There were metal and wood ammo boxes, plastic “rough tote” waterproof containers and even a few Galplas ACS grav-gun and grenade cases. There were also about a dozen cases of combat rations.

“It’s not all ammo,” Papa O’Neal said, going over and hauling down a long, low case that had “Ammo, 81mm, M256 HE” stamped on the side. The box turned out to contain several old style BDU combat uniforms, wrapped in plastic and packed with mothballs. “There’s a full outfit, including combat load out, for a squad. And four days rations. Water?” he gestured to the pool. “And there are filters in one of the boxes.”

“How many caches like this do you have?” Mosovich asked, shaking his head. “This is… Jesus, just the thought of the cost makes my teeth ache.”

“Oh, it took a few years to set them all up,” Papa O’Neal said with a laugh, sending a stream of tobacco juice to the floor. “And I did it bit by bit, so the cost wasn’t all that bad. Also… there’s some government programs now to do this sort of thing. At least that’s what they’re really about if you read the fine print: The BATF would shit if Congress had come right out and said as much. And recently, well…” He grinned and shook his head. “Let’s just say that my son has done pretty well financially in this war.”

Mosovich had to admit that was probably the case. The Fleet used something similar to prize rules, a combination of Galactic laws and human application. Since the ACS was generally the lead assault element, they got the maximum financial benefit of all the captured Posleen weaponry, ships and stores that generally were lying around in a retreat. He also noted that Papa O’Neal had neatly sidestepped the question of how many similar caches there were.

“And he’s a great source of surplus,” Mueller said, kicking a grav-gun ammo case.

“Uh, yeah,” Papa O’Neal said with another grin. “They go through a lot of grav-gun ammo.” He duckwalked back to the entrance and gestured down the hill where the farm and the pocket valley beyond were faintly visible. The main valley of the Gap was still shrouded by a shoulder of the hill, but Black Mountain was in clear view — it dominated the southern horizon — and a corner of the wall was faintly visible. “This spot makes a fair lookout, but of course there’s no back door. I don’t like going to ground when there’s no back door.”

“Yeah, I been treed by the Posleen a couple of times,” Mosovich said, glancing down the bluff. It was climbable, with difficulty. “I don’t care for it.”

As he stepped back Elgars gasped and shook her head. “Now that was a bad one,” she said with an uneasy chuckle.

“What was a bad one?” Mueller asked, ducking through to crowd the ledge.

“You ever get flashbacks, Sergeant?” she asked.

“Occasionally,” Mueller admitted. “Not all that often.”

“Well, I get flashbacks of stuff I’ve never done,” Elgars said with a grim chuckle. “And you know, I’ve never been to Barwhon, but I’ve come to hate that cold-assed rainy planet.”

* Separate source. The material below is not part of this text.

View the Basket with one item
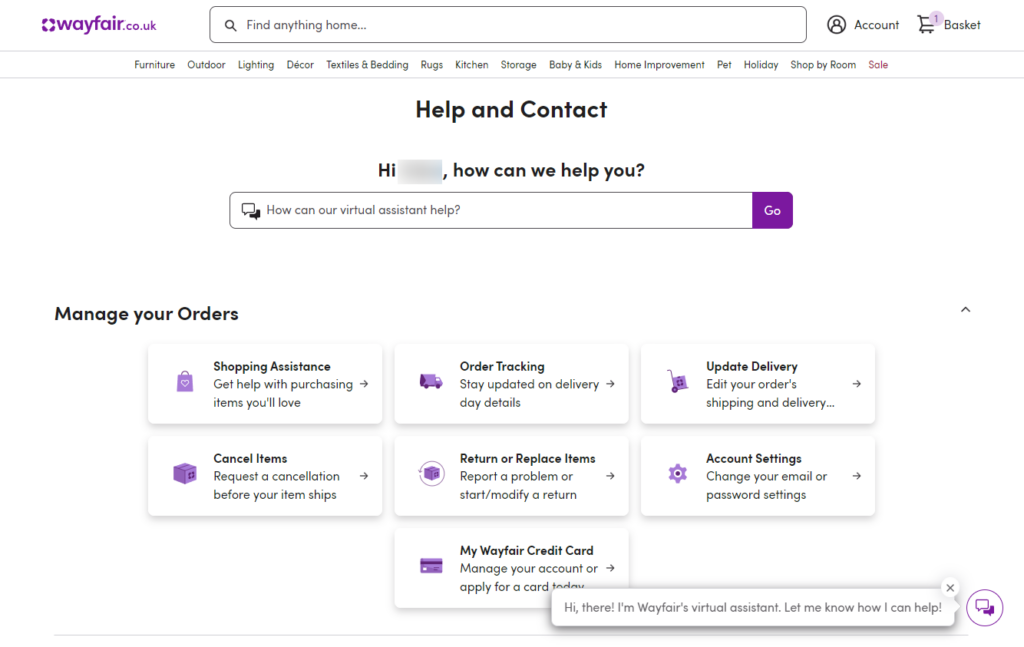The image size is (1024, 647). pos(946,24)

“It is that,” Mosovich said. “I’ve only been once and I have no desire to return.”

“I understand that it has a high species diversity,” Papa O’Neal said with a chuckle, reaching up to climb up the bluff. “Every really nasty place I’ve ever been — Vietnam, Laos, Cambodia, Congo, Biafra — had the same damned description.”

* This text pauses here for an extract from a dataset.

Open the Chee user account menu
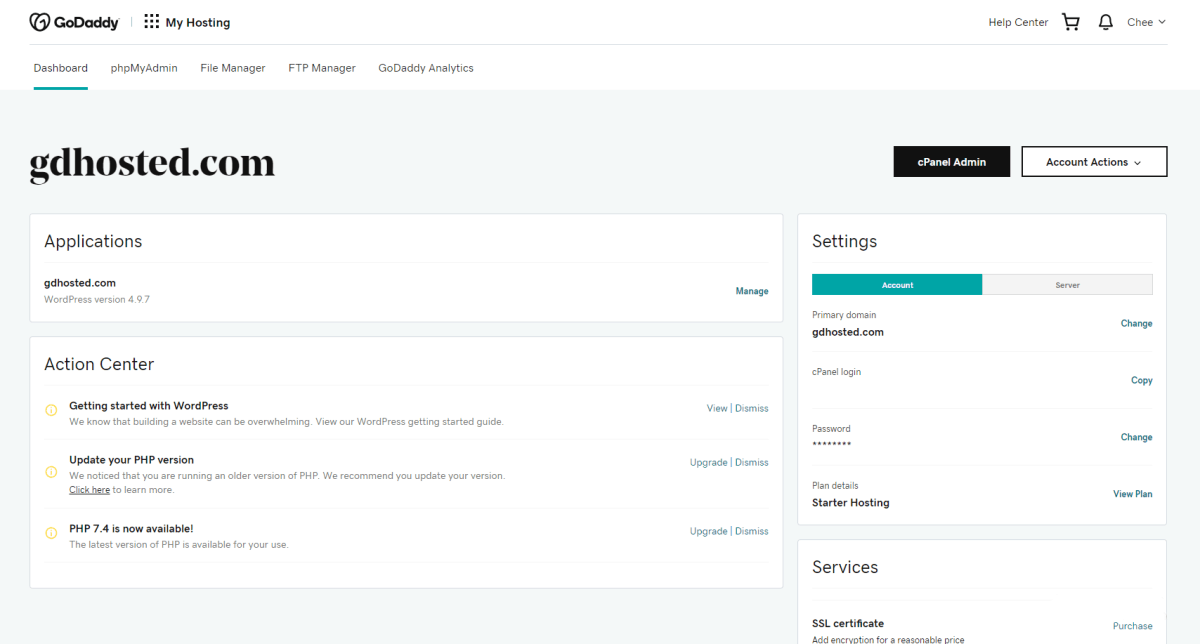 pos(1146,22)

“It does that,” Mueller agreed. “It has about a billion different species of biting beetles, all the size of your finger joint. And forty million species of vines that get in your way. And sixty million species of really tall trees that screen out the light.”

“And lots and lots of Posleen,” Mosovich said with a laugh. “Well, it used to.”

“I had this sudden really clear image of a Posleen village, a few pyramids and some other stuff. I was looking through a scope, right eye in the scope, left scanning outside. I know that in just a second a Posleen’s gonna come through a door and I have to engage it. Then there were some explosions and, sure enough, a Postie comes right in view. Ah take it out, and some others, then there’s a God King and it’s all okay, Ah’m in the zone, servicing the targets. Ah’ve got an IR blanket on and the signature’s covered so Ah’m safe, counterfire is not an issue. The gun’s big, probably a Barrett, and I have to reposition a couple of times cause Ah’m on this really big branch or something. Then the tree I’m shooting in starts shuddering and Ah look down and there’s this line of shot-marks walking up the tree and then it goes white.”